*PROBLEM DETAILS:* Set down the full data below exactly as given, please.
++++ INPUT RECORDS ++++
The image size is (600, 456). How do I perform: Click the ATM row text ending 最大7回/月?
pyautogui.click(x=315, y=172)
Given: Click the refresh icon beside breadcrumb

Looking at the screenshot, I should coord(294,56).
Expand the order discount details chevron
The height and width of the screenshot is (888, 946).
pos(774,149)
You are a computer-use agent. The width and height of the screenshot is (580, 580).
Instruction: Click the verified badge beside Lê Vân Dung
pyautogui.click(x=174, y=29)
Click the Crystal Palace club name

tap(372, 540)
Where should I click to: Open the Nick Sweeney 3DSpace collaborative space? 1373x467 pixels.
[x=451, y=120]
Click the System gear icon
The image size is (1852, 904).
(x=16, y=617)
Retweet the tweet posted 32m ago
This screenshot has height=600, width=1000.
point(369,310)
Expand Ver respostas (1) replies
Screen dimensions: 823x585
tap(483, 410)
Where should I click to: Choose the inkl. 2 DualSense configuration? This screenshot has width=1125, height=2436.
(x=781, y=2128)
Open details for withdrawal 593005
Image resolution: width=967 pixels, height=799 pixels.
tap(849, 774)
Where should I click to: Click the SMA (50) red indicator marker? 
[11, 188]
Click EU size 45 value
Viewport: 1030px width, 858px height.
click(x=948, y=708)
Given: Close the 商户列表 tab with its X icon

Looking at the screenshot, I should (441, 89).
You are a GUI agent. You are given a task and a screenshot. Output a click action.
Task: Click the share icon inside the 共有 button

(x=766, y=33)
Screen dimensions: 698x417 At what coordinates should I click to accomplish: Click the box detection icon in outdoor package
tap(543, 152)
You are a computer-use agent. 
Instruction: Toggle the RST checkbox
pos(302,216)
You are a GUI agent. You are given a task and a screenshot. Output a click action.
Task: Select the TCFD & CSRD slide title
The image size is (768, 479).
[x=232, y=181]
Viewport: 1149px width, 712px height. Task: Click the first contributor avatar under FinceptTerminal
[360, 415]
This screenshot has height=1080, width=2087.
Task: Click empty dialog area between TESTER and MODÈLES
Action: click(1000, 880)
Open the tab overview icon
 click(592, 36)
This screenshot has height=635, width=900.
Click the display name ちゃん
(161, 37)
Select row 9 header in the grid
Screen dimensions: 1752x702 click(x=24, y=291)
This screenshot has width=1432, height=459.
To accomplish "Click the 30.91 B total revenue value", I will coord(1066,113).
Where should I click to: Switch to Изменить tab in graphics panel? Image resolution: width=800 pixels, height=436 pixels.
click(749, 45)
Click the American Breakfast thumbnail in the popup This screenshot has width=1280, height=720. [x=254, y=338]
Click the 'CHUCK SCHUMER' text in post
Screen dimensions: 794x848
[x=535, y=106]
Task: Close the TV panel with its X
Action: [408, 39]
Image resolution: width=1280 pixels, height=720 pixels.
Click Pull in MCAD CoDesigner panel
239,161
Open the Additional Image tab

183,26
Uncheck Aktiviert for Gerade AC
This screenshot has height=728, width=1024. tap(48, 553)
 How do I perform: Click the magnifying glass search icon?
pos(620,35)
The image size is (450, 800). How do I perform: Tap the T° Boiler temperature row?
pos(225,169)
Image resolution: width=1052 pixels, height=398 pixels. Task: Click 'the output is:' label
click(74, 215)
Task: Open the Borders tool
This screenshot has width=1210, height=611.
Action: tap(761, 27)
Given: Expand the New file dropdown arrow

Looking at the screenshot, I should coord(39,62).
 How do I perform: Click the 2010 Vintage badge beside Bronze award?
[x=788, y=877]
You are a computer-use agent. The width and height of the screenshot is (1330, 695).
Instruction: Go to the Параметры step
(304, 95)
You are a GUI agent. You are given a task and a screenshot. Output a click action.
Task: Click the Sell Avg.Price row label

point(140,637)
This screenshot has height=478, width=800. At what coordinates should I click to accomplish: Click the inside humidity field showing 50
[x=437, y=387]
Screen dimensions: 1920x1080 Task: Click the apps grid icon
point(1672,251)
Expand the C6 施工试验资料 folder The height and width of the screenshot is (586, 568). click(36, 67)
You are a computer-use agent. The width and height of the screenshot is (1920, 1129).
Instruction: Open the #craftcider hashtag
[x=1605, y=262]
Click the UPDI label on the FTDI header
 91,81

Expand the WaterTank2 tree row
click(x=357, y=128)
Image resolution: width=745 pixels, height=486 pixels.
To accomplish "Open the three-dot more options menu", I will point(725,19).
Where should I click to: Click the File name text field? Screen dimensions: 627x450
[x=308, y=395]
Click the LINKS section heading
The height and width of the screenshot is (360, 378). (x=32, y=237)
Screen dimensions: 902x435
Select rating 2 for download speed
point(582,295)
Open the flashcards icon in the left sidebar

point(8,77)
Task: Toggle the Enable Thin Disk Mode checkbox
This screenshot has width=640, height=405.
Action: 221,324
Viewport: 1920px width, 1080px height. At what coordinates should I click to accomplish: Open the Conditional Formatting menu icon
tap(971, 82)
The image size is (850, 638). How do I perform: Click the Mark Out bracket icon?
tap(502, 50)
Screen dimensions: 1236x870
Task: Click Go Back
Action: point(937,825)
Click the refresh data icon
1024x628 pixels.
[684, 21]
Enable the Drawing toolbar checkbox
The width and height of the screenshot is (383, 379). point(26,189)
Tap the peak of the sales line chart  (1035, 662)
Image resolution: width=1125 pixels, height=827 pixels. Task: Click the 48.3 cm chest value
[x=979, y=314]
++++
*ANSWER TO THE PROBLEM:*
The image size is (600, 456). How do I perform: Click the ATM row text ending 最大7回/月?
pyautogui.click(x=315, y=172)
Given: Click the refresh icon beside breadcrumb

Looking at the screenshot, I should coord(294,56).
Expand the order discount details chevron
The height and width of the screenshot is (888, 946).
pos(774,149)
You are a computer-use agent. The width and height of the screenshot is (580, 580).
Instruction: Click the verified badge beside Lê Vân Dung
pyautogui.click(x=174, y=29)
Click the Crystal Palace club name

tap(372, 540)
Where should I click to: Open the Nick Sweeney 3DSpace collaborative space? 1373x467 pixels.
[x=451, y=120]
Click the System gear icon
The image size is (1852, 904).
(x=16, y=617)
Retweet the tweet posted 32m ago
This screenshot has height=600, width=1000.
point(369,310)
Expand Ver respostas (1) replies
Screen dimensions: 823x585
tap(483, 410)
Where should I click to: Choose the inkl. 2 DualSense configuration? This screenshot has width=1125, height=2436.
(x=781, y=2128)
Open details for withdrawal 593005
Image resolution: width=967 pixels, height=799 pixels.
tap(849, 774)
Where should I click to: Click the SMA (50) red indicator marker? 
[11, 188]
Click EU size 45 value
Viewport: 1030px width, 858px height.
click(x=948, y=708)
Given: Close the 商户列表 tab with its X icon

Looking at the screenshot, I should (441, 89).
You are a GUI agent. You are given a task and a screenshot. Output a click action.
Task: Click the share icon inside the 共有 button

(x=766, y=33)
Screen dimensions: 698x417 At what coordinates should I click to accomplish: Click the box detection icon in outdoor package
tap(543, 152)
You are a computer-use agent. 
Instruction: Toggle the RST checkbox
pos(302,216)
You are a GUI agent. You are given a task and a screenshot. Output a click action.
Task: Select the TCFD & CSRD slide title
The image size is (768, 479).
[x=232, y=181]
Viewport: 1149px width, 712px height. Task: Click the first contributor avatar under FinceptTerminal
[360, 415]
This screenshot has height=1080, width=2087.
Task: Click empty dialog area between TESTER and MODÈLES
Action: click(1000, 880)
Open the tab overview icon
 click(592, 36)
This screenshot has height=635, width=900.
Click the display name ちゃん
(161, 37)
Select row 9 header in the grid
Screen dimensions: 1752x702 click(x=24, y=291)
This screenshot has width=1432, height=459.
To accomplish "Click the 30.91 B total revenue value", I will coord(1066,113).
Where should I click to: Switch to Изменить tab in graphics panel? Image resolution: width=800 pixels, height=436 pixels.
click(749, 45)
Click the American Breakfast thumbnail in the popup This screenshot has width=1280, height=720. [x=254, y=338]
Click the 'CHUCK SCHUMER' text in post
Screen dimensions: 794x848
[x=535, y=106]
Task: Close the TV panel with its X
Action: [408, 39]
Image resolution: width=1280 pixels, height=720 pixels.
Click Pull in MCAD CoDesigner panel
239,161
Open the Additional Image tab

183,26
Uncheck Aktiviert for Gerade AC
This screenshot has height=728, width=1024. tap(48, 553)
 How do I perform: Click the magnifying glass search icon?
pos(620,35)
The image size is (450, 800). How do I perform: Tap the T° Boiler temperature row?
pos(225,169)
Image resolution: width=1052 pixels, height=398 pixels. Task: Click 'the output is:' label
click(74, 215)
Task: Open the Borders tool
This screenshot has width=1210, height=611.
Action: tap(761, 27)
Given: Expand the New file dropdown arrow

Looking at the screenshot, I should coord(39,62).
 How do I perform: Click the 2010 Vintage badge beside Bronze award?
[x=788, y=877]
You are a computer-use agent. The width and height of the screenshot is (1330, 695).
Instruction: Go to the Параметры step
(304, 95)
You are a GUI agent. You are given a task and a screenshot. Output a click action.
Task: Click the Sell Avg.Price row label

point(140,637)
This screenshot has height=478, width=800. At what coordinates should I click to accomplish: Click the inside humidity field showing 50
[x=437, y=387]
Screen dimensions: 1920x1080 Task: Click the apps grid icon
point(1672,251)
Expand the C6 施工试验资料 folder The height and width of the screenshot is (586, 568). click(36, 67)
You are a computer-use agent. The width and height of the screenshot is (1920, 1129).
Instruction: Open the #craftcider hashtag
[x=1605, y=262]
Click the UPDI label on the FTDI header
 91,81

Expand the WaterTank2 tree row
click(x=357, y=128)
Image resolution: width=745 pixels, height=486 pixels.
To accomplish "Open the three-dot more options menu", I will point(725,19).
Where should I click to: Click the File name text field? Screen dimensions: 627x450
[x=308, y=395]
Click the LINKS section heading
The height and width of the screenshot is (360, 378). (x=32, y=237)
Screen dimensions: 902x435
Select rating 2 for download speed
point(582,295)
Open the flashcards icon in the left sidebar

point(8,77)
Task: Toggle the Enable Thin Disk Mode checkbox
This screenshot has width=640, height=405.
Action: 221,324
Viewport: 1920px width, 1080px height. At what coordinates should I click to accomplish: Open the Conditional Formatting menu icon
tap(971, 82)
The image size is (850, 638). How do I perform: Click the Mark Out bracket icon?
tap(502, 50)
Screen dimensions: 1236x870
Task: Click Go Back
Action: point(937,825)
Click the refresh data icon
1024x628 pixels.
[684, 21]
Enable the Drawing toolbar checkbox
The width and height of the screenshot is (383, 379). point(26,189)
Tap the peak of the sales line chart  (1035, 662)
Image resolution: width=1125 pixels, height=827 pixels. Task: Click the 48.3 cm chest value
[x=979, y=314]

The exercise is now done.